Commissioner Of Income Tax, Cochin v. Plant Lipids Ltd.
2010-08-30
C.N.RAMACHANDRAN NAIR, K.SURENDRA MOHAN
body2010
DigiLaw.ai
Judgment :- “C.R.” Ramachandran Nair, J. 1. These are appeals filed by the department challenging the orders of the Income-tax Appellate Tribunal passed in the case of the respondent-assessee for the assessment years 1994-95 and 1995-96. Original assessments for these two years were completed granting deduction on export profit in terms of the claim made by the assessee under Section 80HHC of the Income Tax Act. The assessee is engaged in export of spices extracts produced by them in their factory.
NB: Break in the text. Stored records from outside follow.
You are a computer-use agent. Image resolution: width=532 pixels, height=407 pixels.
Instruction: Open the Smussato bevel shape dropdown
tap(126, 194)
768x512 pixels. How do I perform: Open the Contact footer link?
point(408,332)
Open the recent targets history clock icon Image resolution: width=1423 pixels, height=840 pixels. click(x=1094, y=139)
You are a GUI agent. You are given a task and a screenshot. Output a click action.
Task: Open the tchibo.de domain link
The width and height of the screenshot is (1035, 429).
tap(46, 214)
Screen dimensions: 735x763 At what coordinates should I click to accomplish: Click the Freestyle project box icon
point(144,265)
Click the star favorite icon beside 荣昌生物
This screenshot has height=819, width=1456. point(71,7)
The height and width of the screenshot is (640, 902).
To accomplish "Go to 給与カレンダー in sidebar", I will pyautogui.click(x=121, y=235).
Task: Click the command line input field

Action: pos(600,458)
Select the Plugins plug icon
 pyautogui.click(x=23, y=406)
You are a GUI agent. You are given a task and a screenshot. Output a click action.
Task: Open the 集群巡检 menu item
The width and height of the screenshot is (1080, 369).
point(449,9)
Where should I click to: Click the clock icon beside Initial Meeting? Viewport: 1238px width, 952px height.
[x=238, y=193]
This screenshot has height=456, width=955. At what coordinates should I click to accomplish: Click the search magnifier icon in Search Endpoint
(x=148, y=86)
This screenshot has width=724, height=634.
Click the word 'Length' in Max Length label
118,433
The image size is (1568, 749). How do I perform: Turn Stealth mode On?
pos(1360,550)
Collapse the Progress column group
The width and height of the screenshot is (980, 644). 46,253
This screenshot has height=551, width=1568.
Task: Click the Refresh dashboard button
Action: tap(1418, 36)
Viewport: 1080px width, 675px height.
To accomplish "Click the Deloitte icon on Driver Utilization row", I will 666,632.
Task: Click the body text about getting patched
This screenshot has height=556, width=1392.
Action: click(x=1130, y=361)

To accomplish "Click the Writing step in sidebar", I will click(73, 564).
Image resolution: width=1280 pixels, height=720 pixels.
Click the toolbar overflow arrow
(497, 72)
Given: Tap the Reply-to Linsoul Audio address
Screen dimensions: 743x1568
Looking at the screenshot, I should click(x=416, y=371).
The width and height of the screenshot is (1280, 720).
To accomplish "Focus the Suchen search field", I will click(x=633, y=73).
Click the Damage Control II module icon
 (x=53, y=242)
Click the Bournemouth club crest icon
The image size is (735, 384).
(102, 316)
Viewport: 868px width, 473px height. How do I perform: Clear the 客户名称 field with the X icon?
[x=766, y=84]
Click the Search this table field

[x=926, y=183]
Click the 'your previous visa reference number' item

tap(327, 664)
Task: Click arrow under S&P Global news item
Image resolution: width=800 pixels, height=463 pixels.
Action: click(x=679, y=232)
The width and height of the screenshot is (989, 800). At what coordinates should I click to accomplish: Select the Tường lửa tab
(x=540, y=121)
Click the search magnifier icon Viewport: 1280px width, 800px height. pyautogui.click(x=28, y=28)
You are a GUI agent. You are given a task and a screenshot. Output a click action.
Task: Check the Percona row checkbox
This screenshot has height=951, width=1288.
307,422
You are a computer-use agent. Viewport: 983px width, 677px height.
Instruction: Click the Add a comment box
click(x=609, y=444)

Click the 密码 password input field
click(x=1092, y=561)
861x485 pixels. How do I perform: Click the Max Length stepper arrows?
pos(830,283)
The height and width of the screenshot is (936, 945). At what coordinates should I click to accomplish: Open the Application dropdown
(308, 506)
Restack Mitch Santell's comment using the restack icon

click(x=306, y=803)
Besides production and marketing of spices extracts, spices, etc., the assessee was doing contract work of "distillation" for others for which assessee got charges accounted under the head "distillation charges". While claiming exemption on export profit under Section 80HHC of the Act, assessee did not exclude 90% of the "distillation charges" in terms of Explanation (baa) to Section 80HHC of the Act. Even though the claim was originally allowed, the assessing authority later rectified the assessment under Section 154 of the Act thereby excluding 90% of the distillation charges and allowed eligible deduction on export profit. The first appeal filed by the assessee was allowed which was confirmed by the Tribunal on second appeal filed by the department. The Tribunal upheld the assessee's claim that rectification under Section 154 itself is illegal and on the merits also the Tribunal held that distillation charges received by the assessee form part of business profits on which assessee is entitled to deduction under Section 80HHC of the Act. 2. We have heard standing counsel appearing for the appellant and Sri. Bechu Kurian Thomas appearing for the respondent-assessee. 3. Standing counsel for the appellant submitted that orders relied on by the Tribunal for dismissing the appeals were reversed by this Court vide judgment in I.T.A. Nos. 824 and 1447 of 2009. Besides this, standing counsel submitted that the issue now stands squarely covered against the assessee vide decision of the Supreme Court in CIT V. K. RAVINDRANATHAN NAIR, (2007) 295 I.T.R. 228 (SC). The question that arose for consideration by the Supreme Court in the above case was whether processing charges received by cashew exporter who was engaged in manufacture and export of cashew kernels, are eligible for deduction under Section 80HHC of the Act.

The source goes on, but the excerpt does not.